ZITIERTER TEXTAUSZUG >>
▶
Lenin litt an Arteriosklerose, einer Krankheit, die durch die Ansammlung von Fettablagerungen in den Arterien verursacht wird und Schlaganfälle begünstigt. Im April 1922 liess er sich von der Kreml-Apotheke mit Beruhigungsmitteln versorgen. Er ist nicht der einzige bolschewistische Führer, der sie benötigte.
In einem Brief an Stalin erwähnt er «das Gold, das die Partei für unvermeidliche Reisen von Mitgliedern des Zentralkomitees nach Deutschland ausgibt, die heimlich zum gestrigen Feind reisten, um sich einer medizinischen Behandlung auf höchstem Niveau zu unterziehen».
Zwischen Mai 1922 und 1923 wurde Lenin Opfer mehrerer Schlaganfälle. In der Zwischenzeit wurde er von etwa 15 russischen und deutschen Spezialisten behandelt, während die Macht langsam in die Hände von Stalin, Trotzki, Sinowjew und Bucharin gleitet.
Als sich sein Zustand verschlechterte, zögerte das Politbüro nicht, Lenin unter dem Vorwand, ihn vor Überanstrengung zu bewahren, zu isolieren. Besuche und Briefwechsel werden eingestellt. Und als er 1923 nach einem weiteren Schlaganfall aphasisch wurde, weihte man nur die bolschewistischen Kader in das Geheimnis ein. Selbst am Vorabend seines Todes – am 21. Januar 1924 – behauptete die Partei weiterhin, dass er sich weiter erhole.
Auch bei Stalin tauchten Gerüchte über seinen sich verschlechternden Gesundheitszustand auf, allerdings erst sehr spät, im Jahr 1953. Stalin wurde in der UdSSR und in den Ländern des Ostblocks als «lebender Gott» angesehen. Er war paranoid, verschanzte sich hinter seinem kleinen Kreis von Getreuen und zögerte nicht, Köpfe rollen zu lassen, wenn jemand eine Verschwörung anzettelte.
◀
ANGEZEIGTE DATEN >>
▶
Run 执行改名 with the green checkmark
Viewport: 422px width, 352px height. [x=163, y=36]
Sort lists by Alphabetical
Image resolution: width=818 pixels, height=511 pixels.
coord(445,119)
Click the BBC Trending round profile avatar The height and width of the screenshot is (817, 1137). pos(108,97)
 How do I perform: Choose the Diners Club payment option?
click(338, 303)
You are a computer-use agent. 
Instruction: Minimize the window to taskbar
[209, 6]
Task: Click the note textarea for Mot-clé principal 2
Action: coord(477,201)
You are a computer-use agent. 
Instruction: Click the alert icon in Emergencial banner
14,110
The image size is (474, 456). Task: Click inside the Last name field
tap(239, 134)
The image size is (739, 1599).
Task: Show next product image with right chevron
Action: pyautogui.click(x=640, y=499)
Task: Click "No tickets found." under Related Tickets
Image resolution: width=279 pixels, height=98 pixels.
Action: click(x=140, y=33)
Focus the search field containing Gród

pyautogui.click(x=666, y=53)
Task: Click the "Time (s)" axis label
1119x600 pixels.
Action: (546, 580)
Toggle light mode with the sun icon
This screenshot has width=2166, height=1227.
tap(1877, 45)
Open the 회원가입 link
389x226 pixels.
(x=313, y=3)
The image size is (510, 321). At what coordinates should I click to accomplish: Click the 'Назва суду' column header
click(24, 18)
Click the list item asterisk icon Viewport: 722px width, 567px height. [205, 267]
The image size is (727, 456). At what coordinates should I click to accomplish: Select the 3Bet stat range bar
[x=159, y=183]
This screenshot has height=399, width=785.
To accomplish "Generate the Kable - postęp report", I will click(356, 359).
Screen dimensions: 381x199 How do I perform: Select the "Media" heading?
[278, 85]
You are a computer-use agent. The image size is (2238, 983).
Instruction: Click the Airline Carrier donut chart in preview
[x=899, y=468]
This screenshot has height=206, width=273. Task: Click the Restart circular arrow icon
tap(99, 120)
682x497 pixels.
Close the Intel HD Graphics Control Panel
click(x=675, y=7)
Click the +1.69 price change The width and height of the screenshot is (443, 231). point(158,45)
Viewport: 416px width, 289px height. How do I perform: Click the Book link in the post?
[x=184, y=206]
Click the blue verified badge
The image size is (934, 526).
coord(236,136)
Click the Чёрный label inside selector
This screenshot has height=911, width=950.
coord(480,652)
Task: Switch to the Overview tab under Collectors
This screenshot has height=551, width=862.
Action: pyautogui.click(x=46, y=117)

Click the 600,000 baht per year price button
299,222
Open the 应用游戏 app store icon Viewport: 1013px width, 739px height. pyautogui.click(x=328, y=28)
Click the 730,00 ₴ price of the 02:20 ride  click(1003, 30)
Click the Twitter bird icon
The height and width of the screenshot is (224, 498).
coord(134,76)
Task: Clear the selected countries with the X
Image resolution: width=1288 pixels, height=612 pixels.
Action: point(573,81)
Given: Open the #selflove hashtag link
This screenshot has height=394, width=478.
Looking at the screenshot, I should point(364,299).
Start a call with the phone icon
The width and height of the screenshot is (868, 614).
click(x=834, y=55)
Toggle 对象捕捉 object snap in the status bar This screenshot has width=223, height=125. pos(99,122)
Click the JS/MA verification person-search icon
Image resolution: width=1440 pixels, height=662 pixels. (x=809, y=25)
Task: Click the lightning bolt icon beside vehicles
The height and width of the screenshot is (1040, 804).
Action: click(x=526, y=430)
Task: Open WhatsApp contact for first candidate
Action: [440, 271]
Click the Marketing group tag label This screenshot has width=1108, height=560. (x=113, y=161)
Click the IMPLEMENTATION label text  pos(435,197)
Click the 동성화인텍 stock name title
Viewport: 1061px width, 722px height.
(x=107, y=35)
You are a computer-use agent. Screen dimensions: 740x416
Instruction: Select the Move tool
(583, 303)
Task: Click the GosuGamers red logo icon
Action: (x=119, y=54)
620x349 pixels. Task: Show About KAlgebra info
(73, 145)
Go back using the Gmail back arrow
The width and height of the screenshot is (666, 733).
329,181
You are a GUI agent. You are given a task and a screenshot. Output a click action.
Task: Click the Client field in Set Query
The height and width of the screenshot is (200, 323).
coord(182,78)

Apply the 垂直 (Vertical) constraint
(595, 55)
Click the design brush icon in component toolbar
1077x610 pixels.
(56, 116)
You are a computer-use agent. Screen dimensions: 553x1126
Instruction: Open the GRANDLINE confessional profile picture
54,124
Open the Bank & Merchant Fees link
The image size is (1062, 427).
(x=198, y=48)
◀
ZU ERLEDIGENDE AUFGABEN >>
(a) Nenne alle Personen, die im Textauszug über Lenins Krankheit mit Namen vorkommen.
(b) Greife den Textauszug über die Gesundheit der Sowjetführer auf und schreibe ihn nach seinem letzten Satz weiter.

LÖSUNGEN ZUR ÜBUNG >>
(a) Lenin, Stalin, Trotzki, Sinowjew, Bucharin

(b)
Besonders misstrauisch war er gegenüber den Ärzten des Kremls. Er liess 1938 zwei von ihnen zum Tode verurteilen und ab 1950 weitere verhaften, indem er Dossiers anlegte, welche diese wegen Spionage und Terrorismus belasteten. Ab 1952 war er davon überzeugt, dass sein Leibarzt zusammen mit anderen «Weisskitteln» eine Verschwörung gegen ihn plane. Der Grund: die Tatsache, dass Professor Winogradow ihn für «nicht gesund» hielt. Es folgen Verhöre und Folter.
Am Abend des 22. März 1953 wurde Stalin von seinen Wachen gefunden, als er bewusstlos auf dem Boden lag und einen heftigen Schlaganfall erlitten hatte. Die Mitarbeiter liessen mehrere Stunden verstreichen, bevor sie Ärzte rufen liessen. Noch als er im Sterben lag, begann der unvermeidliche Kampf um die Nachfolge.
Wie «Le Figaro» ausführlich berichtet, veranschaulicht das Ende von Breschnews Herrschaft noch mehr, wie gut gehütet das Geheimnis der Gesundheit war. Breschnew war 57 Jahre alt, als er an die Macht kam. Er war charismatisch, ein Lebemann, Raucher und Trinker, der sich mit «Barbituraten, Anxiolytika und Schlaftabletten» abmühte. Wie Lenin litt er an Arteriosklerose und verschwand immer häufiger in Kliniken. «Offiziell war jedoch nach grosser sowjetischer Tradition alles in Ordnung», heisst es in «Le Figaro».
Er nahm die Dienste der 25 Jahre jüngeren Krankenschwester Nina Koroviakova in Anspruch. Sie wurde seine Vertraute und er konsultierte sie sogar in politischen Angelegenheiten, sehr zum Missfallen des Politbüros.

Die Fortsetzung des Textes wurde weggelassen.